O menor salário da lista é o do chefe do Executivo de Pernambuco: R$ 9,6 mil, menos do que recebe um secretário (R$ 12,2 mil), valor vigente desde 2002. Mas a governadora eleita Raquel Lyra (PSDB), como é procuradora do estado, recebe R$ 42,1 mil mensais, e deverá optar por manter essa remuneração. A prática já é adotada pelo atual governador Paulo Câmara (PSB), que quis seguir recebendo como auditor concursado do Tribunal de Contas do Estado.

Novo teto em análise

Na Câmara, um projeto de lei enviado pelo STF e parado desde antes das eleições propõe novo reajuste nos salários de ministros do Supremo. Se aprovado pelo Congresso, o PL elevaria o teto constitucional da administração pública de R$ 39,3 mil, como está hoje, para R$ 46,3 mil. O aumento foi unânime em votação no STF e propõe divisão em quatro parcelas de 4,5%, a partir de abril do ano que vem e com fim em julho de 2024.

Outro projeto, também enviado pela Corte à Câmara em agosto, prevê o mesmo percentual de incremento (18%) aos servidores de carreira do Judiciário — o aumento mais recente aos magistrados aconteceu em novembro de 2018 e, nesse período, a inflação acumulada supera os 24%.

Se avançar, o impacto da medida, conforme cálculos da Instituição Fiscal Independente, ligada ao Senado, seria em torno de R$ 1,8 bilhão no Orçamento de 2023, já que a correção no salário dos ministros do Supremo também altera o dos demais magistrados do Judiciário, que têm remuneração atrelada à dos membros da Suprema Corte. O STF afirma, porém, que tais reajustes serão pagos com valores remanejados do próprio Judiciário, sem necessidade de novos repasses. Na ocasião em que aprovou os 18% de aumento, a Corte pediu reajuste do Orçamento do STF para R$ 850 milhões em 2023, frente a R$ 767 milhões. A elevação corresponde à inflação.

Há ainda a possibilidade de voltar a ser pautada no Senado nos próximos dias a PEC do Quinquênio, que propõe bônus de 5% a cada cinco anos a magistrados e membros do Ministério Público — penduricalho extinto em 2016. A proposta, que tramita há nove anos, inclui retroatividade, além de aposentados e pensionistas, e pode dar reajuste de até 35% para alguns magistrados, já que está livre do teto constitucional.
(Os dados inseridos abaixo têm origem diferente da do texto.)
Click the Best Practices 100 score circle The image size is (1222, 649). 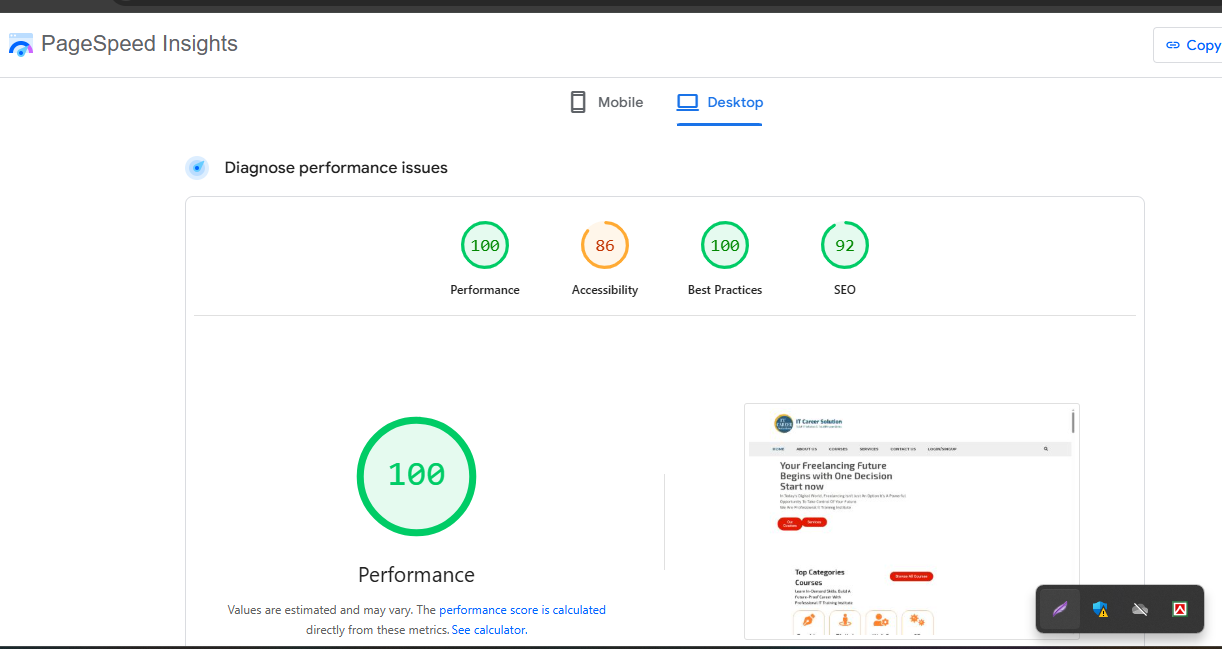point(725,245)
Apesar de o texto apresentado no Congresso não incluir estudo sobre o impacto financeiro, o que levou a proposta a ser retirada da votação, estimativas avaliam que ela poderia trazer custo anual de outros R$ 5 bilhões ao orçamento da União.

Deputados e senadores discutem aumentos em seus próprios salários e no de servidores do Congresso. O reajuste elevaria os rendimentos dos parlamentares de maneira escalonada, de R$ 33,7 mil, o valor atual, para cerca de R$ 46 mil até 2026. Para o ano que vem, os rendimentos seriam de 39,3 mil. A discussão, que ainda não tramita oficialmente, pode ser votada até o recesso parlamentar. O argumento usado é de que o último reajuste aconteceu há oito anos e, nesse período, a inflação acumulada é de 57%, segundo o Banco Central. 

Para o fundador e secretário-geral da Associação Contas Abertas, Gil Castello Branco, as iniciativas são “absolutamente inoportunas e descabidas”, no momento em que as discussões orçamentárias buscam espaço para pagar R$ 600 do Bolsa Família, o que vai custar ao país aproximadamente R$ 150 bilhões:

— Estamos com uma dificuldade enorme de fechar o Orçamento de 2023. Daí surgiu a PEC da Transição, que pode chegar a R$ 205 bilhões, sem que seja apontada uma fonte de recursos e um novo arcabouço fiscal. A situação fiscal do país é delicada, e não faz qualquer sentido que aqueles que recebem os maiores salários dentro das categorias do funcionalismo público estejam pleiteando um aumento.

O pensamento vai ao encontro do que diz Marina Atoji, gerente de projetos da Transparência Brasil. Ela destaca que se os reajustes forem dados, políticas públicas sociais serão prejudicadas: 

— Isso pode aprofundar crises fiscais em estados que já estão em situação precária, como o Rio. No contexto de enorme desigualdade social e crescimento da pobreza no país, medidas como essas intensificam a visão comum de que as autoridades preocupam-se apenas consigo mesmas.